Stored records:
※

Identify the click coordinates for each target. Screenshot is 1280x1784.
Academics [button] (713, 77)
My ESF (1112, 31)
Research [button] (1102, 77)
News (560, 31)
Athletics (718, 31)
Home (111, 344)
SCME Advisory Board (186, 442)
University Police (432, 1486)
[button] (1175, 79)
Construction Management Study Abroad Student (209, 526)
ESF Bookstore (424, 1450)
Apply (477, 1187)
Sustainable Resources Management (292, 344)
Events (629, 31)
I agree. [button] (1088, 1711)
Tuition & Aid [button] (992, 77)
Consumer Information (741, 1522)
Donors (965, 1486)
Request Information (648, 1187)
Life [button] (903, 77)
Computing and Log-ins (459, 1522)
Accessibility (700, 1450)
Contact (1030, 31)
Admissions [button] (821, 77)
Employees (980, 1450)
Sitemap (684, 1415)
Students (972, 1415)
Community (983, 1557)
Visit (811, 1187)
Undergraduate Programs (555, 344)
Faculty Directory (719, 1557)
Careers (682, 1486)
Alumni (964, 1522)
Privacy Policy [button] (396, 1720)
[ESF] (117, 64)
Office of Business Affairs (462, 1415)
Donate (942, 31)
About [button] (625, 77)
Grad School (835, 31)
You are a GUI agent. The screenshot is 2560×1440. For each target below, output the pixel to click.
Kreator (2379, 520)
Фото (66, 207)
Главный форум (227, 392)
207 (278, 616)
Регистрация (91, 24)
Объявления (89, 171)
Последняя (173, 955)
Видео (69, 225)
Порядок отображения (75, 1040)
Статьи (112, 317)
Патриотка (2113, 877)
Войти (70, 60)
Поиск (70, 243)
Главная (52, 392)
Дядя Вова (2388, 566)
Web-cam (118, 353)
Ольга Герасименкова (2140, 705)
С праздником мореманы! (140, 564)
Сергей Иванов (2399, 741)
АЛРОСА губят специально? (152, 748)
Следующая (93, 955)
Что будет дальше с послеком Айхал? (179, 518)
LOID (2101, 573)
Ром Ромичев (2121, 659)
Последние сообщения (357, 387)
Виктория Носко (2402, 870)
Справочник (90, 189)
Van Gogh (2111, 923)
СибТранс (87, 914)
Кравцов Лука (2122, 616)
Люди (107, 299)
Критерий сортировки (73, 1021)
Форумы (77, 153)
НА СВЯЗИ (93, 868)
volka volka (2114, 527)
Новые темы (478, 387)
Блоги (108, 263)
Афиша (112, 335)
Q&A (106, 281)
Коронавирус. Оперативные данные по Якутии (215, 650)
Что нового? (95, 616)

※

All that is wanted is a faithful reproduction of the line above with "Что будет дальше с послеком Айхал? (179, 518)", the line with "volka volka (2114, 527)", and every line in between.

▶ **ANSWER TO THE PROBLEM**
Что будет дальше с послеком Айхал? (179, 518)
LOID (2101, 573)
Ром Ромичев (2121, 659)
Последние сообщения (357, 387)
Виктория Носко (2402, 870)
Справочник (90, 189)
Van Gogh (2111, 923)
СибТранс (87, 914)
Кравцов Лука (2122, 616)
Люди (107, 299)
Критерий сортировки (73, 1021)
Форумы (77, 153)
НА СВЯЗИ (93, 868)
volka volka (2114, 527)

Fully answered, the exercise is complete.